- DESCRIPTION OF THE TASK
The response should hold each line from the entries below where "will" is found.

- DATA TO EXAMINE
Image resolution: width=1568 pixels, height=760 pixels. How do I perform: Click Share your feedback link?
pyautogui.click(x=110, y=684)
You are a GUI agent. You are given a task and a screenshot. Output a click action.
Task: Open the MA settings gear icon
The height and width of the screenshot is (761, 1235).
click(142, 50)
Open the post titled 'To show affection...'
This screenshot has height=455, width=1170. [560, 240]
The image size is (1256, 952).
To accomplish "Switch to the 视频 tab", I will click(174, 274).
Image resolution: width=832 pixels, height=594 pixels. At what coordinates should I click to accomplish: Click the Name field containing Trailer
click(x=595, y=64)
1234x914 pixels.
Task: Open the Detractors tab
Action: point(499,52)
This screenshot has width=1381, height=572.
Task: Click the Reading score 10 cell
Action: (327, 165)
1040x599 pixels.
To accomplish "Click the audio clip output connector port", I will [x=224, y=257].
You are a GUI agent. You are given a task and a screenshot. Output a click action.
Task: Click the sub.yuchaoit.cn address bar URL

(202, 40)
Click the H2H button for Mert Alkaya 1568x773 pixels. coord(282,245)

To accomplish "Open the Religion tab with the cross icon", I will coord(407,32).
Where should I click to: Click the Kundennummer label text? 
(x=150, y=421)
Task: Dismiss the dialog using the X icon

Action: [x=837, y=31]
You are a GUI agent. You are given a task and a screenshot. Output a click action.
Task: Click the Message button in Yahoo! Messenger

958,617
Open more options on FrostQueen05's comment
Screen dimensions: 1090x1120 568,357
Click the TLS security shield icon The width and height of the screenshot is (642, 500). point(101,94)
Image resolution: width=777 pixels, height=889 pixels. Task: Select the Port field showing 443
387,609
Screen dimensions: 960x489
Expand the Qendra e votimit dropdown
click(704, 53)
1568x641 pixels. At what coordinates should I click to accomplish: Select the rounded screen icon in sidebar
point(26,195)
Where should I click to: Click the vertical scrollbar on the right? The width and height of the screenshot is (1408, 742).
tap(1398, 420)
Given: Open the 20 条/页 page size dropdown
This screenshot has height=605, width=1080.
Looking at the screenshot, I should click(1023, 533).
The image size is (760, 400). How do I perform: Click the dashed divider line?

- OUTPUT BELOW
To accomplish "Switch to the 视频 tab", I will click(174, 274).
To accomplish "Click the audio clip output connector port", I will [x=224, y=257].
To accomplish "Open the Religion tab with the cross icon", I will coord(407,32).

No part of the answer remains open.